I notice some things right away up in “The County.” (At 6,453 square miles, Aroostook spans an area greater than the size of Connecticut and Rhode Island, combined.) Here, inside and on top of many of the trucks and cars are snowshoes and skis—particularly since we took the exit from I-95 toward Presque Isle. Instead of a graphic of a bicycle, the yellow, diamond-shaped “share the road” signs here show a figure on skate skis. Winter sports definitely dominate. When we park at the Nordic Heritage Center and start exploring, the wood-paneled sauna is plenty hot downstairs, and upstairs, the large stone fireplace is stacked with wood and crackling with fire. An after-work crowd is gathering, hanging up their parkas and saying hello to each other—singles, couples, families. The flurries have started and stopped most of the afternoon.
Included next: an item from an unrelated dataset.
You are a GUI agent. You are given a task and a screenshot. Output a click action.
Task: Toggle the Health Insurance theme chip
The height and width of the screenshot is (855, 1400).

Built on a hill, the Nordic Heritage Center is structurally impressive. The architecture of the red, wooden lodge building and waxing sheds  nods to the influence of Swedish immigrants who settled in nearby New Sweden and Stockholm. Old photographs, long wooden skis, and news clippings at the Center help tell the story, which begins in the 1870s when 21 families from Sweden were enticed to live in the northern reaches of Maine by officials sent by then-governor Joshua Chamberlain. The hardy immigrants are credited with bringing along Swedish traditions of food and culture, and for being the first to introduce Nordic skiing to America.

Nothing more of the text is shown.